═══ Record excerpts ═══
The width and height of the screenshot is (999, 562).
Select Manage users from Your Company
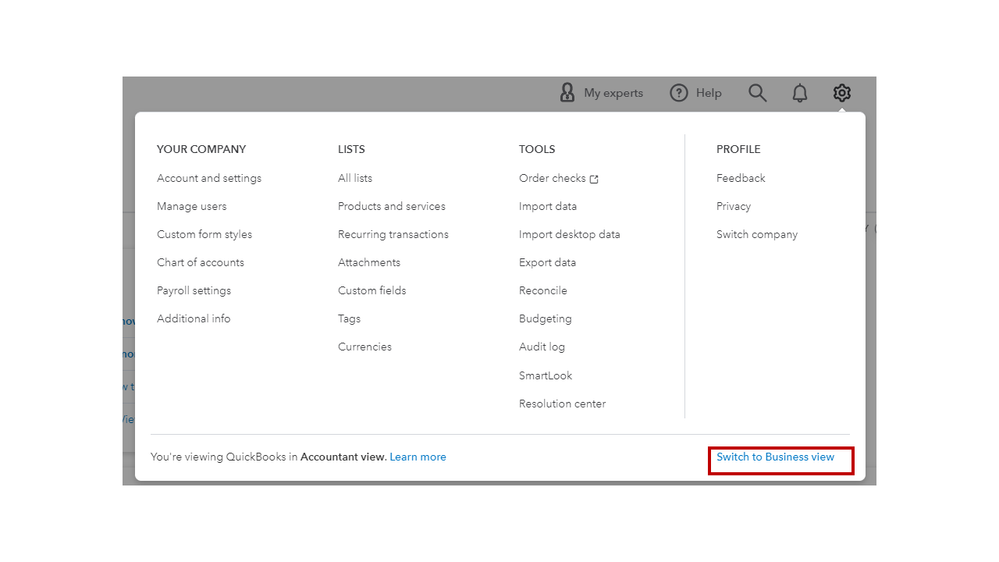(x=192, y=206)
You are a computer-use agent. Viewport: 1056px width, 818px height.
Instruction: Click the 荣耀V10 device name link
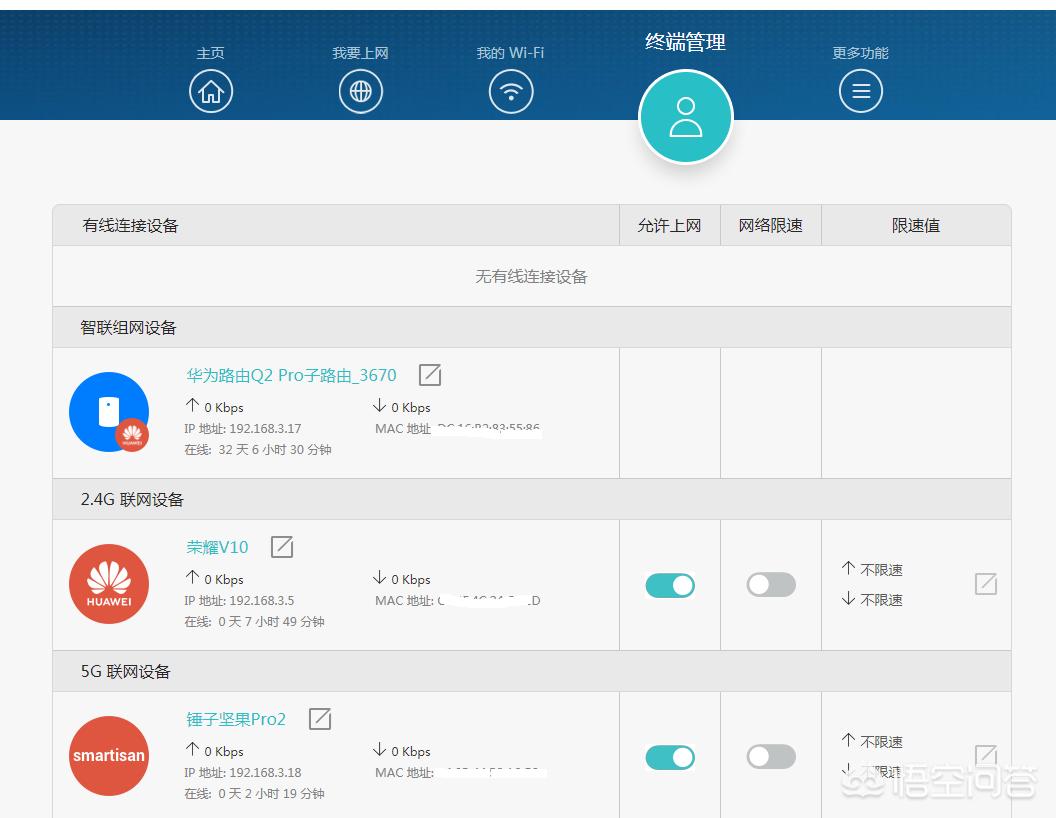click(x=217, y=547)
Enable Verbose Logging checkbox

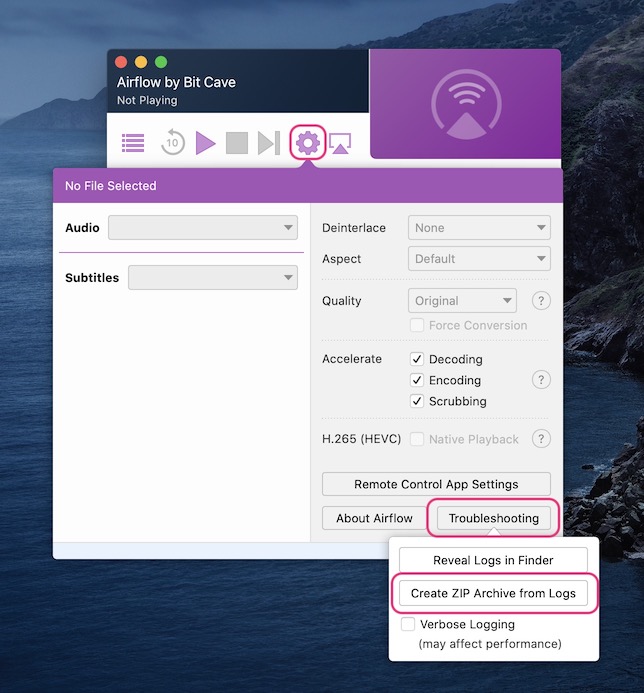408,624
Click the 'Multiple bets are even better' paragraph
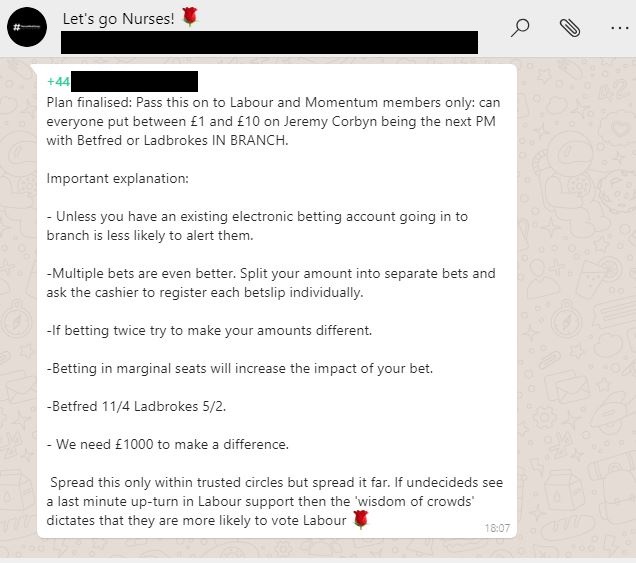 pyautogui.click(x=270, y=282)
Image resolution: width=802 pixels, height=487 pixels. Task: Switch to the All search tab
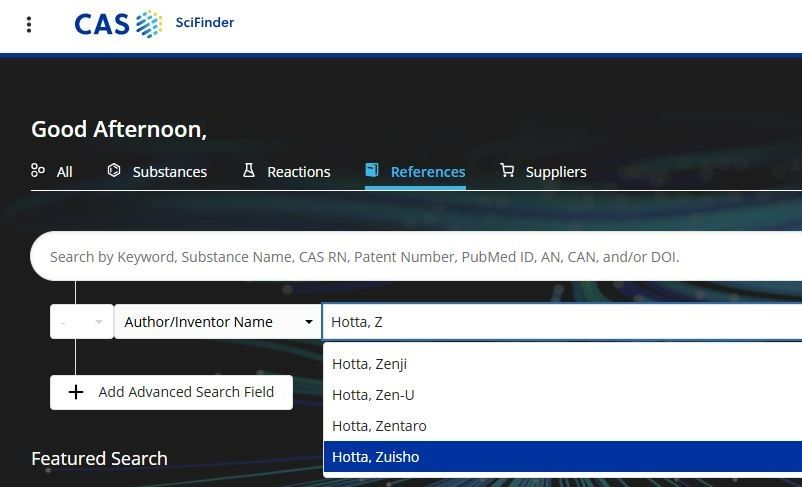(x=52, y=171)
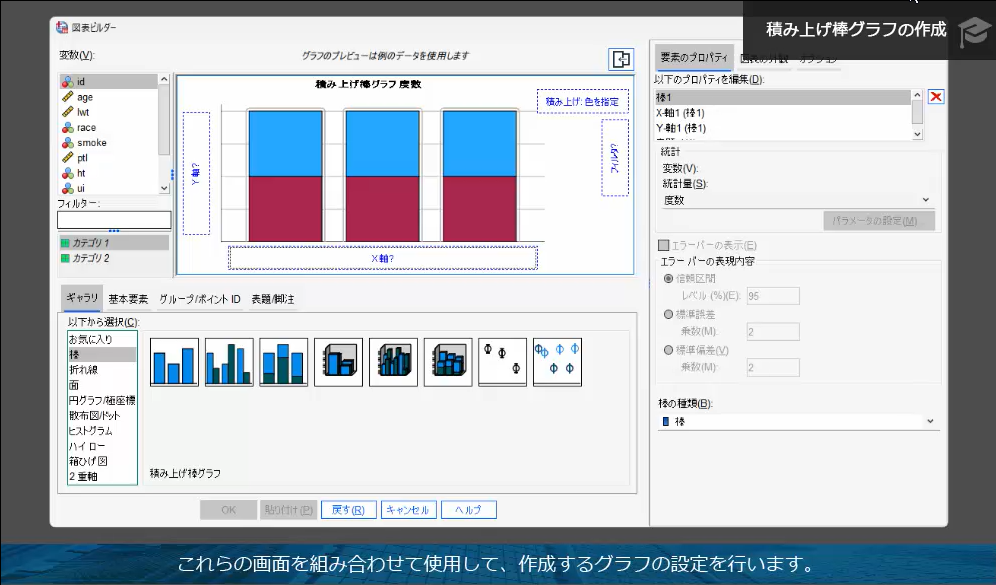The height and width of the screenshot is (585, 996).
Task: Choose the 3-D stacked bar chart icon
Action: [446, 361]
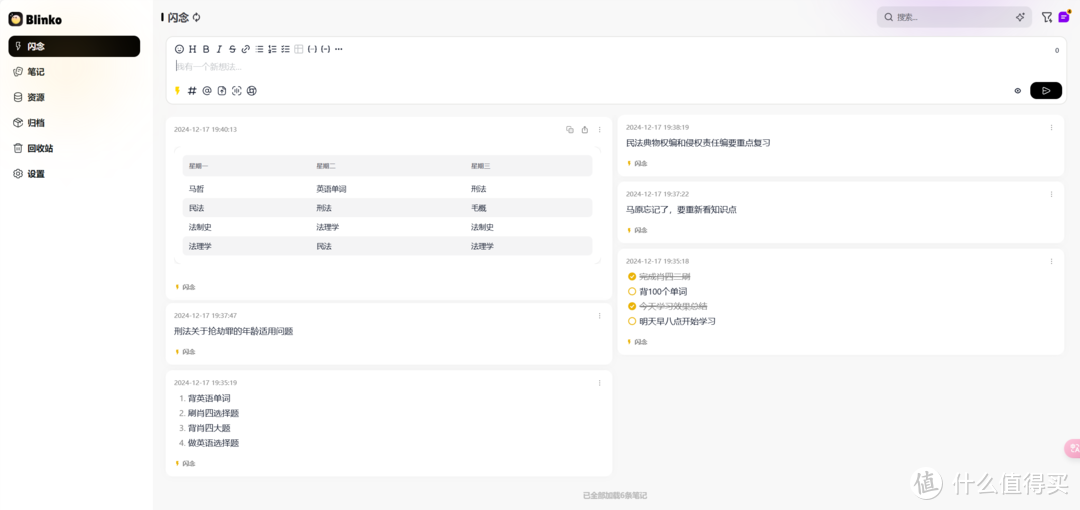The height and width of the screenshot is (510, 1080).
Task: Send the note with black submit button
Action: click(1046, 91)
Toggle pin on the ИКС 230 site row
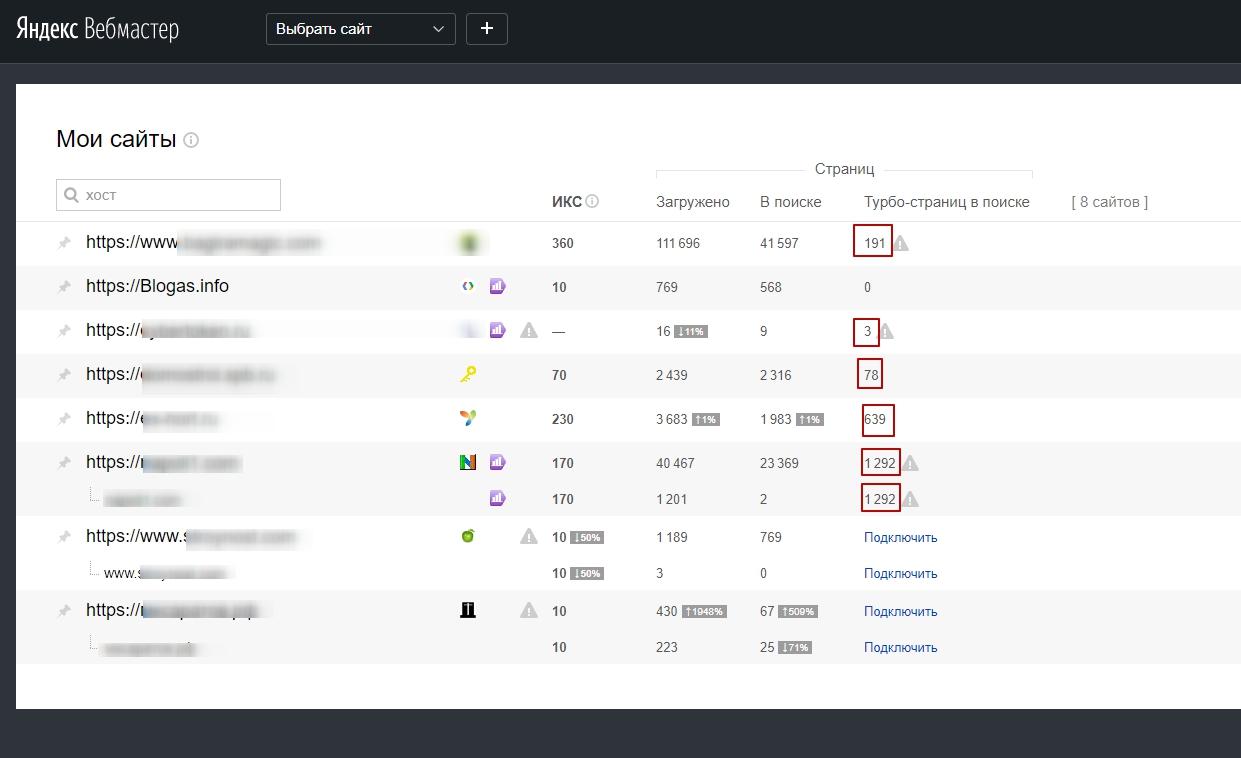Screen dimensions: 1241x758 coord(64,419)
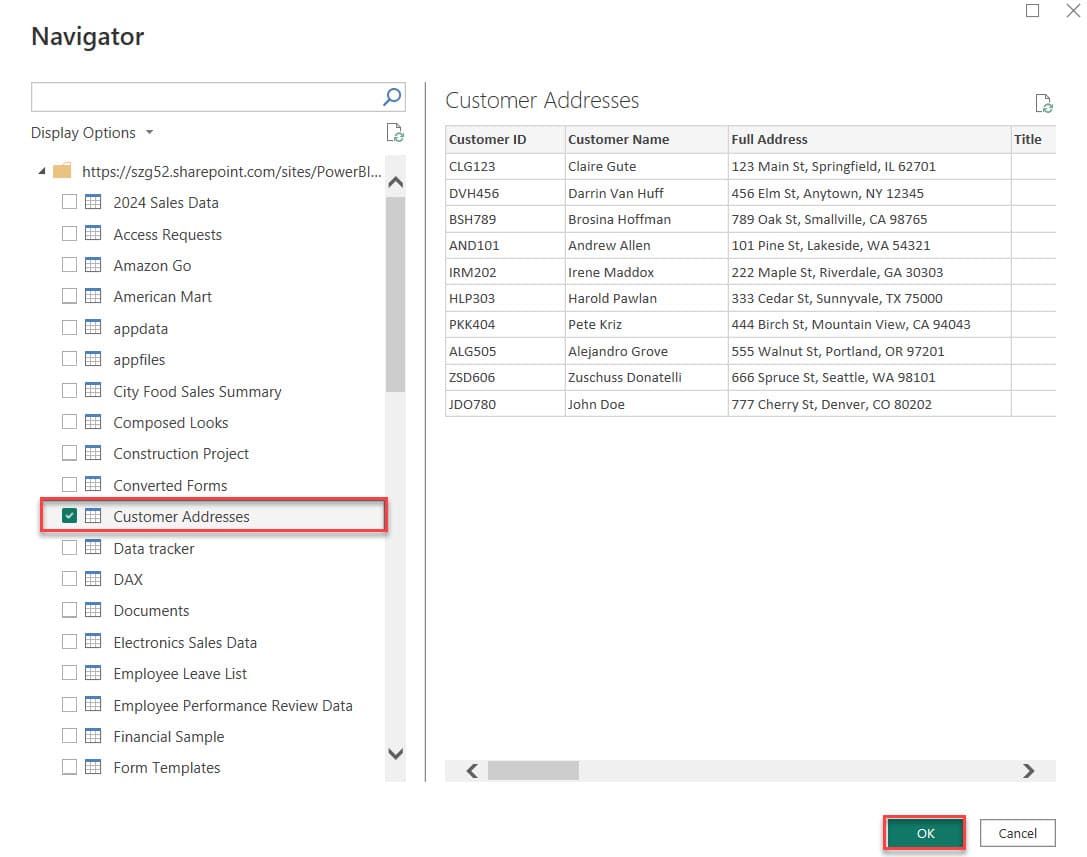
Task: Collapse the SharePoint site tree node
Action: pos(42,171)
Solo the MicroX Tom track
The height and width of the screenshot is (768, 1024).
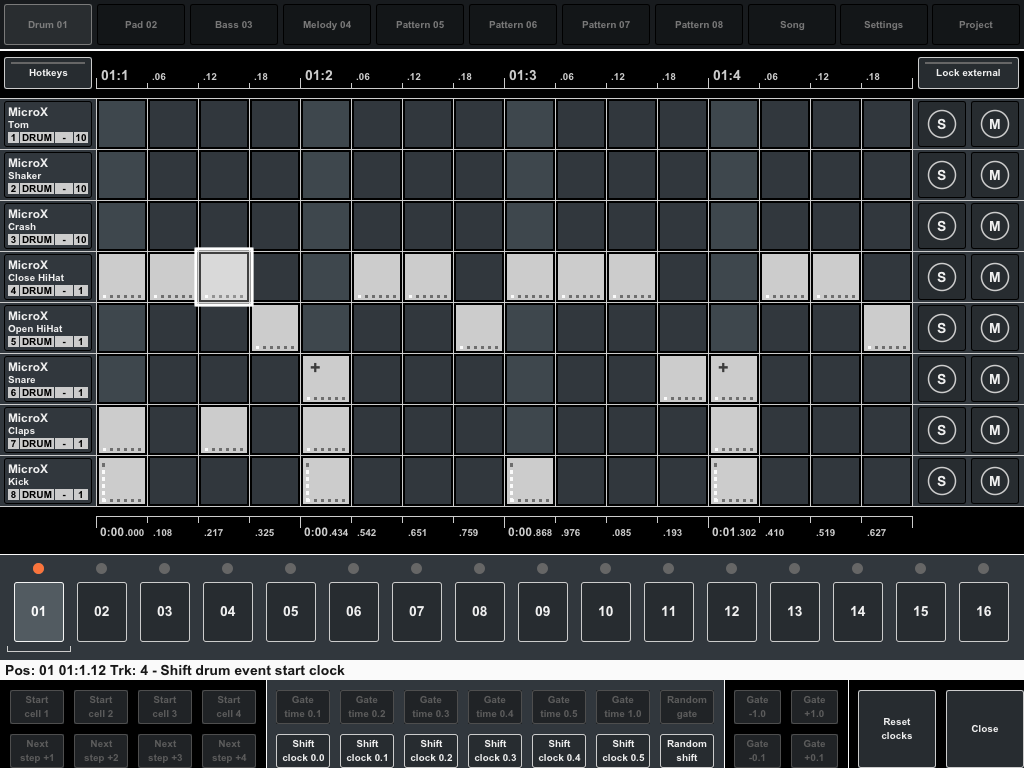point(941,123)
═══
Leave out the pictures, and write out exactly the lines from the line containing "The height and width of the screenshot is (768, 1024)." through the end of the records above.

The height and width of the screenshot is (768, 1024).
point(941,123)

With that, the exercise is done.